Ein Betrieb, der sich in den nächsten fünfzig Jahren zu einer internationalen Größe entwickeln wird, hat hier seine Anfänge. Hergestellt werden neben Puppen auch Puppenperücken, Zöpfe und Putzwaren für Damen sowie kleine Figuren für Miniatur-Eisenbahn-Szenerien, die Ende des 19. Jahrhunderts ein populäres Spielzeug sind. Bahnpersonal und typische Fahrgäste in liebevollen und bunten Bemalungen, die oftmals von den StudentInnen der städtischen Kunstakademien durchgeführt werden, sind Markenzeichen der Pfeiffer-Figuren. Besonders intensiv ist die Produktion von Soldatenfiguren, da dem Kriegsspiel in jener Zeit eine große Bedeutung zukommt.

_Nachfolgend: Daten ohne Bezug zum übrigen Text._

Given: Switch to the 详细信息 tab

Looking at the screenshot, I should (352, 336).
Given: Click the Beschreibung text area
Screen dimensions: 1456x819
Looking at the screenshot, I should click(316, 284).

Abenteuerlich liest sich die Zusammensetzung der Figuren „aus einer Kompositionsmasse aus Sand, Müllereiabfällen und Kastanienmehl (…) die in ausrangierten Bäckermaschinen zusammengerührt wurde.“ (BR) Die Masse wird mit einem Stabilisierungsdraht in Metallformen gedrückt und anschließend langsam im Trockenofen getrocknet. Es sind gerade diese kleinen Figuren, die sogar in die USA exportiert werden, die Pfeiffer zu einem der größten Spielzeughersteller im deutschsprachigen Raum machen. Das Portfolio der Firma soll vor dem 1. Weltkrieg bereits rund 1.300 Artikel umfasst haben – heute werden sie unter Sammlern zu teilweise exorbitanten Preisen gehandelt.

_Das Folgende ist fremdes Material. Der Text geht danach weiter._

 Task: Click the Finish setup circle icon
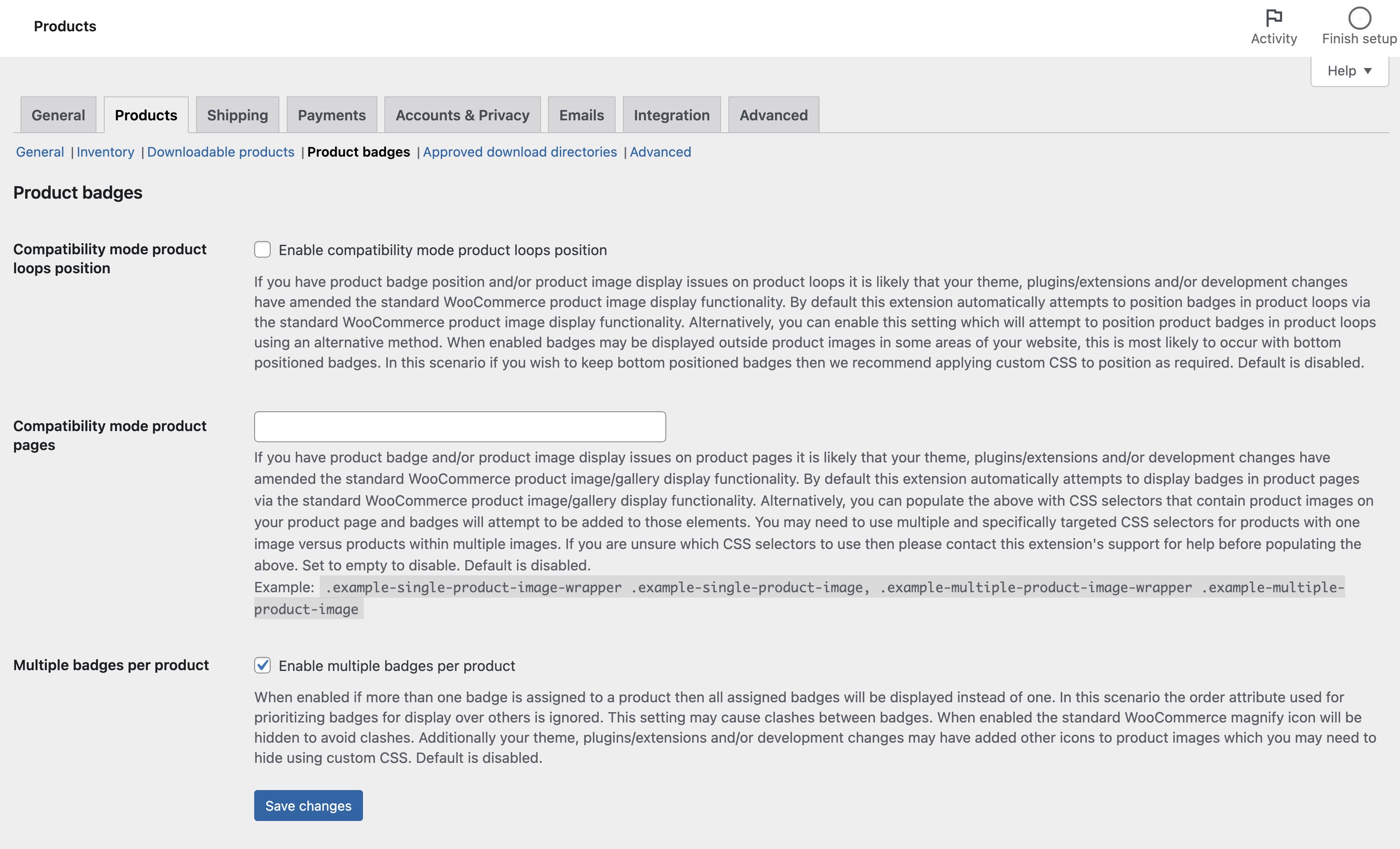pyautogui.click(x=1359, y=18)
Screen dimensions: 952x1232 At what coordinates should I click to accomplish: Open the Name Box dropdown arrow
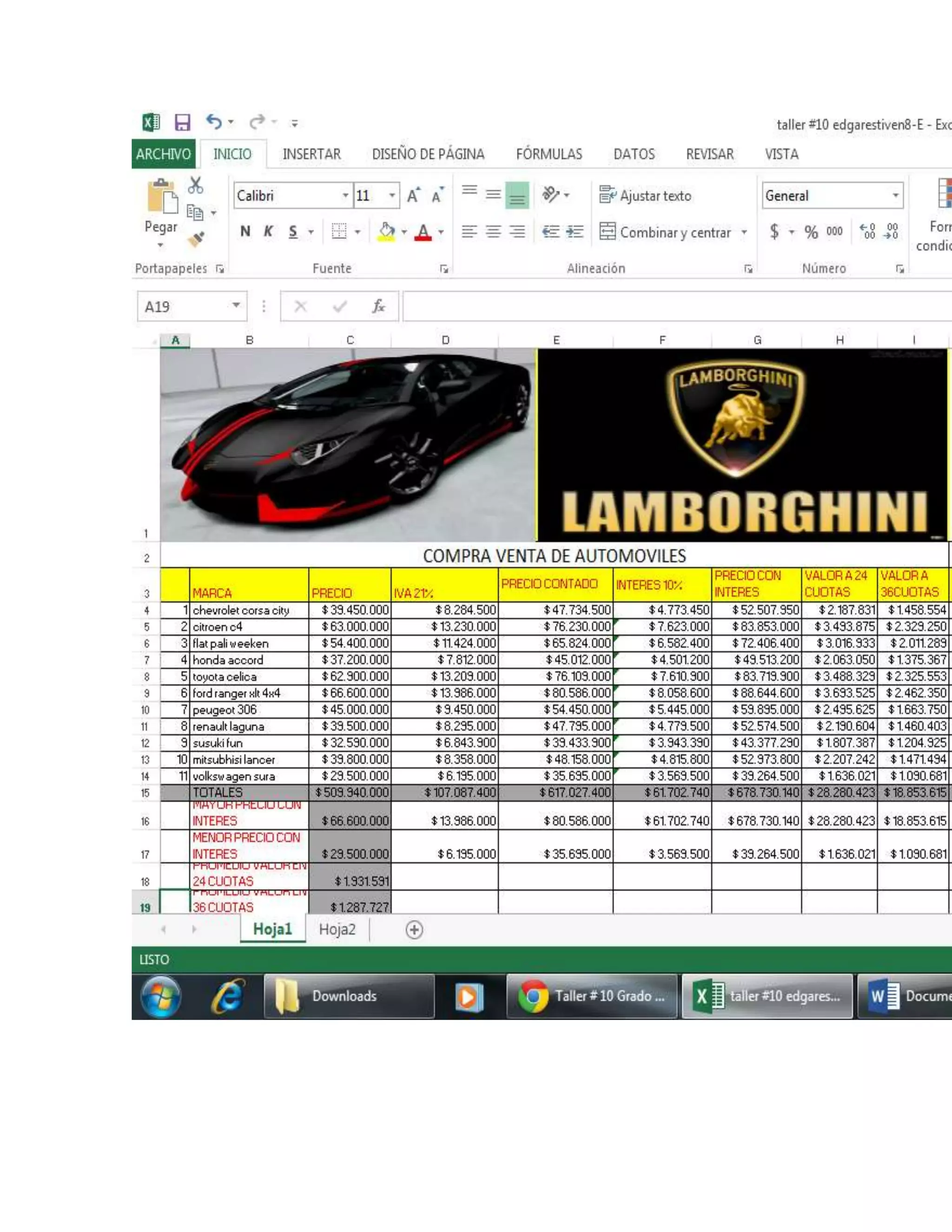click(236, 306)
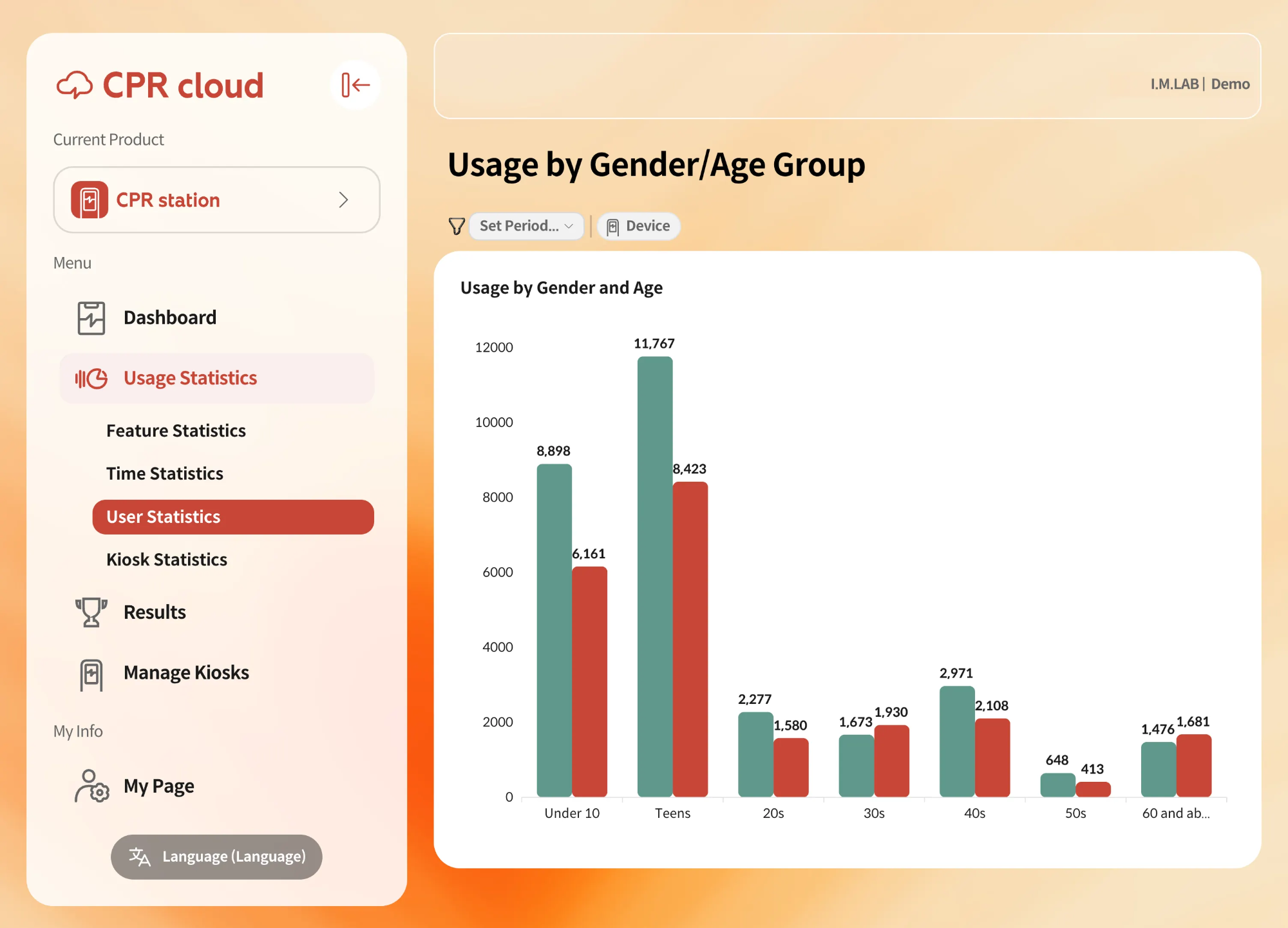Click the Language (Language) button
This screenshot has height=928, width=1288.
click(216, 857)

Ein Originalkatalog, der auf einem Versteigerungsportal um 400 Euro angeboten wird, zeigt die stolzen Fabrikate des Hauses. „HUBSY“ – die „unzerbrechliche Stoffpuppe mit unzerbrechlichen Schlafaugen“, aber auch Stehbabys und Gelenkpuppen faszinieren damals Jung und Alt. Ein Kopf aus Zelluloid mit Schlafaugen und Wimpern, eine Echthaarperücke, liebevoll genähte Kleider, Schnürschühchen, weiße Kniestrümpfe und füllige rote Bäckchen kennzeichnen die Puppen. Das Geschäft scheint für den Wiener Fabrikanten und seine Nachfolger – Adolf und Hubert Pfeiffer – zu florieren, bis es Mitte der 1920er-Jahre still um das Unternehmen wird.

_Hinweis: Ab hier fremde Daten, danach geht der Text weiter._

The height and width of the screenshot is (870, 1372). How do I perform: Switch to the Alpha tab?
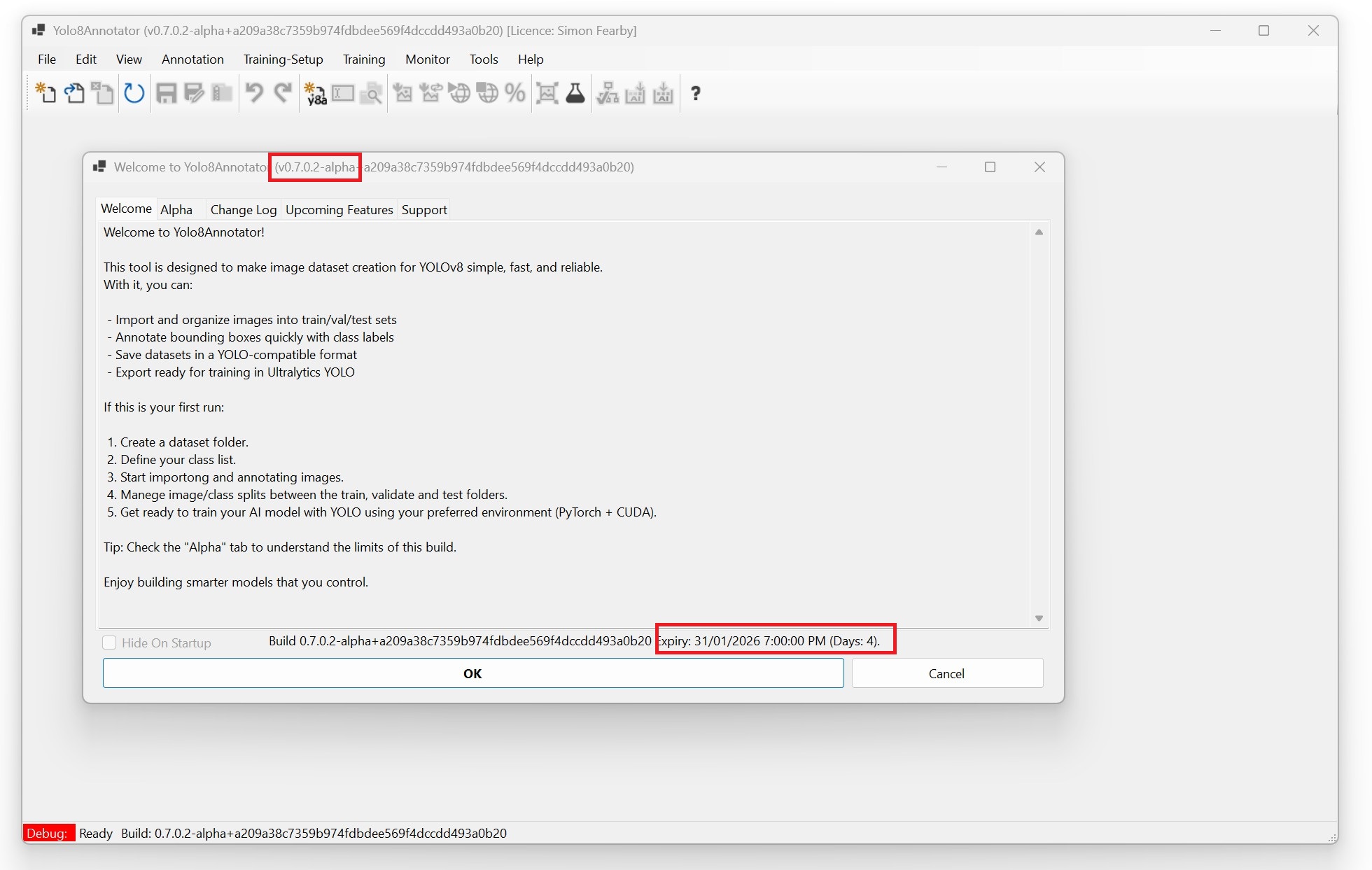(x=176, y=209)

…und dann stoße ich auf ein interessantes Dokument, datiert: 6. Mai 1949: Ein Schreiben der Emil Pfeiffer Nachf. Spielwarenfabrik an die Amerikanische Militärregierung aus dem hervorgeht, dass die Inhaber der Firma Emil Pfeiffer – namentlich: Adolf und Hubert Pfeiffer – Anfang 1925 an Otto Hausser, seines Zeichens Spielwarenfabrikant aus Württemberg, herantraten, um ihm die Massespielwaren-Fabrikation samt Fabriksgebäude und Wohnhaus in der Neubaugasse 33 bzw. Westbahnstraße 1 zum Kauf anzubieten. Otto Haussers Firma ist zu dem Zeitpunkt bereits eine fixe Größe in der Herstellung von Elastolin-Figuren. „Die Firma Emil Pfeiffer stand vorm Konkurs und beabsichtigte, sich durch den Verkauf der Massespielwarenerzeugung zu sanieren, um die Puppenfabrikation weiterführen zu können.“ (fold 3) Otto Hausser ergriff die sich ihm bietende Gelegenheit, das Wiener Konkurrenzunternehmen seiner eigenen Firma zu übernehmen und führte die Firma unter Emil Pfeiffer Nachf. in der Neubaugasse 33 weiter.
Der Verwirrung nicht gerade abträglich, blieb die Puppenerzeugung von A. & H. Pfeiffer unter dem Firmennamen Emil Pfeiffer Söhne in der Westbahnstraße 1 (unmittelbar neben der Neubaugasse Nr. 33) bestehen. Der Abbruch des Hauses nach dem 2. Weltkrieg bedeutete auch das Ende des Geschäfts.
Heute steht in der Westbahnstraße 1 ein in den Jahren 1958-1960 errichteter Gemeindebau, dessen Hausmauer ein Terrakotta-Relief von Gertrude Diener-Hillinger ziert: „Spielmann mit Kindern“.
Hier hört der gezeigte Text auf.